Un des tout derniers tableaux de Van Gogh
« Champs de blé aux corbeaux », 1890, l’un des derniers tableaux de Van Gogh, qui se suicide quelques jours après…
Serait-ce surinterpréter ou être victime d’une illusion rétrospective que de voir dans ce tableau le commencement de la fin ? La dimension de toute œuvre d’art est universalisable, parce qu’elle se fait toujours sur fond d’univers et tente de circonvenir le monde : les tableaux, insistait déjà Sartre dans Qu’est-ce que la Littérature ?, seront comme « des fenêtres ouvertes sur le monde entier ». L’image du chemin rouge tracé par Van Gogh avant de mourir et que nous suivons à travers les champs est assez parlante : il indique qu’à l’horizon de toute oeuvre, il y a autre chose que l’oeuvre en soi ; le regard que nous portons sur le tableau nous entraîne bien plus loin que le peintre ne l’a lui-même voulu et peint, au crépuscule de sa vie, car « nous prolongeons à l’infini, jusqu’à l’autre bout du monde la terre profonde qui soutient l’existence des champs et de la finalité ». Ainsi, chaque peinture est dépasséé par le sens que nous lui donnons, de même que chaque acte est débordé par les effets qu’il produit.

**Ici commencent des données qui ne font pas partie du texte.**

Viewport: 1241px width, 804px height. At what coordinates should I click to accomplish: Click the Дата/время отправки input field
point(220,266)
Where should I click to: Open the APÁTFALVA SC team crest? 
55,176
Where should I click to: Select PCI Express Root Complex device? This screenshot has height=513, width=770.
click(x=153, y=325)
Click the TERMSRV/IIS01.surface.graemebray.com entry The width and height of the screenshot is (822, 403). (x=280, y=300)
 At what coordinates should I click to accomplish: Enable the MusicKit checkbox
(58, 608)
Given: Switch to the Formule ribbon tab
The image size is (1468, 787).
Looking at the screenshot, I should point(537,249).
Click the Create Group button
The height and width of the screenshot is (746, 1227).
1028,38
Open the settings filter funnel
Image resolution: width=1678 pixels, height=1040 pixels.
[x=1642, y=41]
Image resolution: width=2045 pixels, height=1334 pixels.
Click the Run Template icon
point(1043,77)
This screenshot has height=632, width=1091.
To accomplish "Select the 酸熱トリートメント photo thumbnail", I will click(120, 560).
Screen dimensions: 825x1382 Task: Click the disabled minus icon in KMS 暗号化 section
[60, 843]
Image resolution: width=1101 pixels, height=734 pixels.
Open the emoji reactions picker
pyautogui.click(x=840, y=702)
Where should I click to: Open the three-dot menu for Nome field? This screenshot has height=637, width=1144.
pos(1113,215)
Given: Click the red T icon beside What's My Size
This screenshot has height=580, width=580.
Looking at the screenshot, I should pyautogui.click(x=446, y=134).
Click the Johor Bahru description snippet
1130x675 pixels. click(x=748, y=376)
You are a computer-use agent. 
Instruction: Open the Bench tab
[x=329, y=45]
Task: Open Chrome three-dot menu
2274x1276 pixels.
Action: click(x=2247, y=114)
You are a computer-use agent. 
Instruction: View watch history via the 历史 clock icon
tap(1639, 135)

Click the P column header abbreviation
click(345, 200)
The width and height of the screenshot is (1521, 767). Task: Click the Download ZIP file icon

L’artiste est dépossédé du sens de son oeuvre, de même que chacun de nos actes est dépossédé, par le regard des autres, du sens qu’il prenait pour nous, mais c’est là la condition pour que son oeuvre / cette vie existe objectivement. L’intersubjectivité, en peinture comme ailleurs, est la condition de l’objectivation.